**Work required**
Look through the data below and return each line where "triangle" appears.

**Data supplied**
-*-*-

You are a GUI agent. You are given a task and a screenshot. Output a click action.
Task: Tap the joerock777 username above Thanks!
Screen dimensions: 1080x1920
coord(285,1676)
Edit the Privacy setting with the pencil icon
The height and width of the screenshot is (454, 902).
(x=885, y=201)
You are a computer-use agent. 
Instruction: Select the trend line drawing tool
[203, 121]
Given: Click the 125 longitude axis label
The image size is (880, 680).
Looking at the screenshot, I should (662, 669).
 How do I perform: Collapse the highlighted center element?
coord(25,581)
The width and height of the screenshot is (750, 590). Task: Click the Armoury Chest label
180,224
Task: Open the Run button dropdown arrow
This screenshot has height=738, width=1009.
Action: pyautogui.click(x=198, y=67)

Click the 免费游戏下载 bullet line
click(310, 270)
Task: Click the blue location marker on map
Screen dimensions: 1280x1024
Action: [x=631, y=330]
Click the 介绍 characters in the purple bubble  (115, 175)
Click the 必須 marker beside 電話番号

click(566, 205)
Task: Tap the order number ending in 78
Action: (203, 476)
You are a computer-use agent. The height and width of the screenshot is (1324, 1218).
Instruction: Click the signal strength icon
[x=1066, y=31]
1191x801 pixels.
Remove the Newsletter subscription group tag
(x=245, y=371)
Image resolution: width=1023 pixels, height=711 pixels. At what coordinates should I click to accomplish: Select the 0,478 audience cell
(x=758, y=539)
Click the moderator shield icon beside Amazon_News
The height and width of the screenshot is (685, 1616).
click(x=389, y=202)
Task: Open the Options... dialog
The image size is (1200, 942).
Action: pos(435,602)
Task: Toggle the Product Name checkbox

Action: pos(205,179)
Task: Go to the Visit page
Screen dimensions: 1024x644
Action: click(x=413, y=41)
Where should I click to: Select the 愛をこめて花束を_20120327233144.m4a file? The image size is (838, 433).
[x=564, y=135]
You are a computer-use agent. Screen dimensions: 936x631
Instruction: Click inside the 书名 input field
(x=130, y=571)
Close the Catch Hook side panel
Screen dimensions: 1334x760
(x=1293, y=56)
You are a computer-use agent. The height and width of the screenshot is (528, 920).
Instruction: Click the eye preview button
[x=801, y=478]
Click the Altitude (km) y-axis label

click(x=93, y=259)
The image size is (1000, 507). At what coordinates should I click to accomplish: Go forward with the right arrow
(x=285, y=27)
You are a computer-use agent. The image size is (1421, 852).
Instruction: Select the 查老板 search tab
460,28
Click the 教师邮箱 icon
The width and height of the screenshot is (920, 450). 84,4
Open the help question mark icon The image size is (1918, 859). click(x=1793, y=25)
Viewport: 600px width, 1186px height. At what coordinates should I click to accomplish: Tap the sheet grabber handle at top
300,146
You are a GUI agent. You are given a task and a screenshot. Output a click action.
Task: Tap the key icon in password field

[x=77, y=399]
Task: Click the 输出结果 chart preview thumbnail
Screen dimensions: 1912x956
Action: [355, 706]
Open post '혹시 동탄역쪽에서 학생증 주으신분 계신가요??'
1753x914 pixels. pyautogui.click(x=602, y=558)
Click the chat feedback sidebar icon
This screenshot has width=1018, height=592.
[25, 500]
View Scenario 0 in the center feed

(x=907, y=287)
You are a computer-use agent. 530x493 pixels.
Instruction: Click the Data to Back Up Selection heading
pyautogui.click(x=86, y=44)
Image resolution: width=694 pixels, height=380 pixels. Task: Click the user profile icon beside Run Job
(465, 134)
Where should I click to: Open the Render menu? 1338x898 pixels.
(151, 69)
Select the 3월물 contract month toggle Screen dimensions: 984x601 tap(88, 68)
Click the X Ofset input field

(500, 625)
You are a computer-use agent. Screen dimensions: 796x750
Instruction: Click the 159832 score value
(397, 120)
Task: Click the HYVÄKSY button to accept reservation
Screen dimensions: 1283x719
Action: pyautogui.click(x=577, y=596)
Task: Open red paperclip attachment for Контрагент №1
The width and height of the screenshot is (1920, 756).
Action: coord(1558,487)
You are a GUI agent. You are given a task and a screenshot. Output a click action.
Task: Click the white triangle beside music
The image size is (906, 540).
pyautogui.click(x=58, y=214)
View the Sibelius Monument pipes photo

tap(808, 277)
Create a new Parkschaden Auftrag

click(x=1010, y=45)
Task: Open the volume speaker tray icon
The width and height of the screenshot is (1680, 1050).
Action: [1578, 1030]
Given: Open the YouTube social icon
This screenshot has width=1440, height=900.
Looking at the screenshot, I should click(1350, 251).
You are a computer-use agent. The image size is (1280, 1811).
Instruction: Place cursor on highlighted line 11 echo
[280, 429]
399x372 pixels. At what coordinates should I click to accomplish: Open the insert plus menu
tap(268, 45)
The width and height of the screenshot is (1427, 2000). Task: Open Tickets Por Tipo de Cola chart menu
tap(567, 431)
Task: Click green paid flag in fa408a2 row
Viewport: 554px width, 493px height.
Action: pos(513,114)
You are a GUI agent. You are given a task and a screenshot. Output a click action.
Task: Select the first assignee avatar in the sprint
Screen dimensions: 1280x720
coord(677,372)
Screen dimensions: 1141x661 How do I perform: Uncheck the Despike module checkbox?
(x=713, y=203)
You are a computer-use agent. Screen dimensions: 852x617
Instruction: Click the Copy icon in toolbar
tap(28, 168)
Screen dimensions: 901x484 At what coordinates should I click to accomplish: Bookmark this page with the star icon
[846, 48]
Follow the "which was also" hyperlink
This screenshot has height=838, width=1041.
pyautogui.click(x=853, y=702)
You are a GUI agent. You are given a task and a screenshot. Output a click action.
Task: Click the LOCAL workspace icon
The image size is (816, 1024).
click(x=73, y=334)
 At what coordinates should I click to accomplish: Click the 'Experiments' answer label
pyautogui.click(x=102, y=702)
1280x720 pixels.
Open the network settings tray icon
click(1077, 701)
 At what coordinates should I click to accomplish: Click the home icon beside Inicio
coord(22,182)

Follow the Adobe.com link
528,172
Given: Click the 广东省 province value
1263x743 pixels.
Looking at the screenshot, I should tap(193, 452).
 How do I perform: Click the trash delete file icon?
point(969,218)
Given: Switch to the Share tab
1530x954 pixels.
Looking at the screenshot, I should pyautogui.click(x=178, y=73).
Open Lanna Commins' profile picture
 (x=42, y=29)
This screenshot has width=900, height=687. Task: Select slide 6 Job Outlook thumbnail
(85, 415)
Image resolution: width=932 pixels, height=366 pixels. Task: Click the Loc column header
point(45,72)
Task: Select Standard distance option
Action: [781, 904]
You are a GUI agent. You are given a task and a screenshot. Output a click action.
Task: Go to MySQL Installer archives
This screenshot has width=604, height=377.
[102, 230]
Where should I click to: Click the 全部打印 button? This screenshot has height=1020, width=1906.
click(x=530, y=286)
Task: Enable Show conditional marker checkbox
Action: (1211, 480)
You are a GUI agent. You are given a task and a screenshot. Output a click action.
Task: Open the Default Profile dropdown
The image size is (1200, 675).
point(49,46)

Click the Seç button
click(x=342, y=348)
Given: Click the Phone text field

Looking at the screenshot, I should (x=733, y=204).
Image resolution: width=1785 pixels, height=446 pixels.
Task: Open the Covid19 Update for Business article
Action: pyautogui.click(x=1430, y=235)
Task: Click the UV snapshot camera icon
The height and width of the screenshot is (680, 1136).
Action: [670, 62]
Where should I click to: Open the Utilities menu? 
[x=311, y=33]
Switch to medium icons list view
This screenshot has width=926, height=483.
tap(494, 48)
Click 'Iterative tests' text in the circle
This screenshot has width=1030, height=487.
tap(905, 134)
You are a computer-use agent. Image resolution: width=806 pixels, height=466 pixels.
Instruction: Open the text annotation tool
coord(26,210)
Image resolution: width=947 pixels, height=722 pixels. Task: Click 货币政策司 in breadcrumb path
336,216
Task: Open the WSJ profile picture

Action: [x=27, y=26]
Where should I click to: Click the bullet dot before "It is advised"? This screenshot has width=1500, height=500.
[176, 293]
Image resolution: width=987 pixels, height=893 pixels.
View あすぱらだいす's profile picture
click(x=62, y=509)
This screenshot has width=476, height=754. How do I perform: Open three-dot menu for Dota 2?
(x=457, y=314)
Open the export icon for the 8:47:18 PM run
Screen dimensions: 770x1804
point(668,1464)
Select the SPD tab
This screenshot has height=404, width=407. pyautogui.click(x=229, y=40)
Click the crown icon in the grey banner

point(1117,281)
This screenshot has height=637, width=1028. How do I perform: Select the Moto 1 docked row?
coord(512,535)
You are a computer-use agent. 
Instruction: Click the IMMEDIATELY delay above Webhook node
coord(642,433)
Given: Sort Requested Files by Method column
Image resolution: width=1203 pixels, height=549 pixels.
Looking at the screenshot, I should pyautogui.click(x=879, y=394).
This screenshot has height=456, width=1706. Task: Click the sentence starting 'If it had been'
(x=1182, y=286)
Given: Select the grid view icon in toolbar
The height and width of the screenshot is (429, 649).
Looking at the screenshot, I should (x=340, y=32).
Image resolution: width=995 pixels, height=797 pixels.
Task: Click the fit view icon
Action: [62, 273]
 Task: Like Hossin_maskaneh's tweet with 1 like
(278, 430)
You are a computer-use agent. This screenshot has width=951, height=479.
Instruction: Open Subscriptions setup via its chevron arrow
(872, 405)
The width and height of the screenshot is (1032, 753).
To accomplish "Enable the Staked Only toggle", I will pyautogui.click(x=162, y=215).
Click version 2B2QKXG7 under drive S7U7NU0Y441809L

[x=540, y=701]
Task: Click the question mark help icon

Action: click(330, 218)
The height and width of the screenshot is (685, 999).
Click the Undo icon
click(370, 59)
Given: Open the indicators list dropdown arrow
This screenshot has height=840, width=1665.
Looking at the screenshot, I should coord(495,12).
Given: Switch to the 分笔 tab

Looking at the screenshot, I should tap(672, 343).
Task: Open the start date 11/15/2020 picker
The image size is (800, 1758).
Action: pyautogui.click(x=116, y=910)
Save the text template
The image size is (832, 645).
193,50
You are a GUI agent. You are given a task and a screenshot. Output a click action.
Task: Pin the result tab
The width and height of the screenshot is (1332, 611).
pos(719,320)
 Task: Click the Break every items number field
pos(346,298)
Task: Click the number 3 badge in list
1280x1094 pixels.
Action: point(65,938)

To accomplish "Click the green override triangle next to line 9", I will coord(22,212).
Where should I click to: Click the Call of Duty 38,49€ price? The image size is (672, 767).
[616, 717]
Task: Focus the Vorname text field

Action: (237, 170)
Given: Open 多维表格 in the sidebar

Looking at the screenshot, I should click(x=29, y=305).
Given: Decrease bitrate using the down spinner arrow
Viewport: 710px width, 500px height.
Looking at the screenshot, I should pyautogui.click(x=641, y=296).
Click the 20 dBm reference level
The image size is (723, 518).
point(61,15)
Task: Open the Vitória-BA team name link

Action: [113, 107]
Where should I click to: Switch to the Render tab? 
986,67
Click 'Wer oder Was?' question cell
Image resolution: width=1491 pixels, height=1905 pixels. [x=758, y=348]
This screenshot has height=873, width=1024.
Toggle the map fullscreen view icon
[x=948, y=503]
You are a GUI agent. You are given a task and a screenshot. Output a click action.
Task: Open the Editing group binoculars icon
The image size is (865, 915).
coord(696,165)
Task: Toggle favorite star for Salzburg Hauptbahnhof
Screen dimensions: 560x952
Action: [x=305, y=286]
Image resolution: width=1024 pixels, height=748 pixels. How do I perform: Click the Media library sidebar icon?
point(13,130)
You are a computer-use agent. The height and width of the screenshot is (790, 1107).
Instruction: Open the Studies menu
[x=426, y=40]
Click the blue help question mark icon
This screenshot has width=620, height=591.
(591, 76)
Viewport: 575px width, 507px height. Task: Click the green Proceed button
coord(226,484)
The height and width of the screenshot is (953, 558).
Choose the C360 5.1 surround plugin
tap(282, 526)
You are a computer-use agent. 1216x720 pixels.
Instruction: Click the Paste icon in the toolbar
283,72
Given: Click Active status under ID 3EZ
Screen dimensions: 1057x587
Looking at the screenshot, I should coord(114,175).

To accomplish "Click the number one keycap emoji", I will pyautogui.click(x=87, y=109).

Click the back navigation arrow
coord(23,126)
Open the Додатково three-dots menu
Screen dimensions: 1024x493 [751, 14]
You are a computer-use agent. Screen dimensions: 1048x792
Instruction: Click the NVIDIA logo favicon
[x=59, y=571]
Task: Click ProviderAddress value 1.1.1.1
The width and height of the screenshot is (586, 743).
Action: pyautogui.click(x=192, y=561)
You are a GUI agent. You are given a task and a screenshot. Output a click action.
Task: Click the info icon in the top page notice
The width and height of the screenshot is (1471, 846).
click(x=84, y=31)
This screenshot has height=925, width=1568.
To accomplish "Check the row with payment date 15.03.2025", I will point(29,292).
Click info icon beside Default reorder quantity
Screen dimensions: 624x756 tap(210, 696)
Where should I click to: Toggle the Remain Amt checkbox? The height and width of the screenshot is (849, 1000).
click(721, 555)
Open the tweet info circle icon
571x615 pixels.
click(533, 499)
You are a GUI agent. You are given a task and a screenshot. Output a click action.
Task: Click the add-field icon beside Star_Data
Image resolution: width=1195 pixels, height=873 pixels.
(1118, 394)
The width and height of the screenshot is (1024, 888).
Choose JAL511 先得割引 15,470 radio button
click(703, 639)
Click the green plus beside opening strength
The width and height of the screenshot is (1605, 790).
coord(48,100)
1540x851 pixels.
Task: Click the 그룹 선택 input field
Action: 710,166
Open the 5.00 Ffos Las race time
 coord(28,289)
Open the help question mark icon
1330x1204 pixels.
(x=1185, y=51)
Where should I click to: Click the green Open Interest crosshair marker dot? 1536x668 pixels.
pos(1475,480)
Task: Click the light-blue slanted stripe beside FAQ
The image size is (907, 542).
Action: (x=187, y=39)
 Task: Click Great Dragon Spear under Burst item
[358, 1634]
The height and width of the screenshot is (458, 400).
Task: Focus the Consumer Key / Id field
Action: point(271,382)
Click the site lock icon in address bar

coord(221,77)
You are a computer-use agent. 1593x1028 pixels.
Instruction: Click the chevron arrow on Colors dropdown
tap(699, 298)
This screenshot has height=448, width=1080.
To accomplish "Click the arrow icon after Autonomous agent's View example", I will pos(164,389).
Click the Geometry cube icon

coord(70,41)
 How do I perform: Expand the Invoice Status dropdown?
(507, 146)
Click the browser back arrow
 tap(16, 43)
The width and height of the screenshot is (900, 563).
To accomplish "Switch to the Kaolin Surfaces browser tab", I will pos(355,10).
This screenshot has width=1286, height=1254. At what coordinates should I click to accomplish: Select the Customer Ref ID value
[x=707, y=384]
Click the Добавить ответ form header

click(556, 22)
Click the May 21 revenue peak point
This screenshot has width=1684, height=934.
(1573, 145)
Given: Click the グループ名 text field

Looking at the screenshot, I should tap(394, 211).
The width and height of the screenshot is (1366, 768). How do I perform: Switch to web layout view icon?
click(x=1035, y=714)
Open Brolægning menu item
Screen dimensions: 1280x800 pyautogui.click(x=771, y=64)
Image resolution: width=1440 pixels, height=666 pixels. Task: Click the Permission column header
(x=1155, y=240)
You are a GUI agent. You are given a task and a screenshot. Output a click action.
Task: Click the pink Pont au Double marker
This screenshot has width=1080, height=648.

-*-*-

**Reply to the exercise**
Task: Click the white triangle beside music
To accomplish "Click the green override triangle next to line 9", I will coord(22,212).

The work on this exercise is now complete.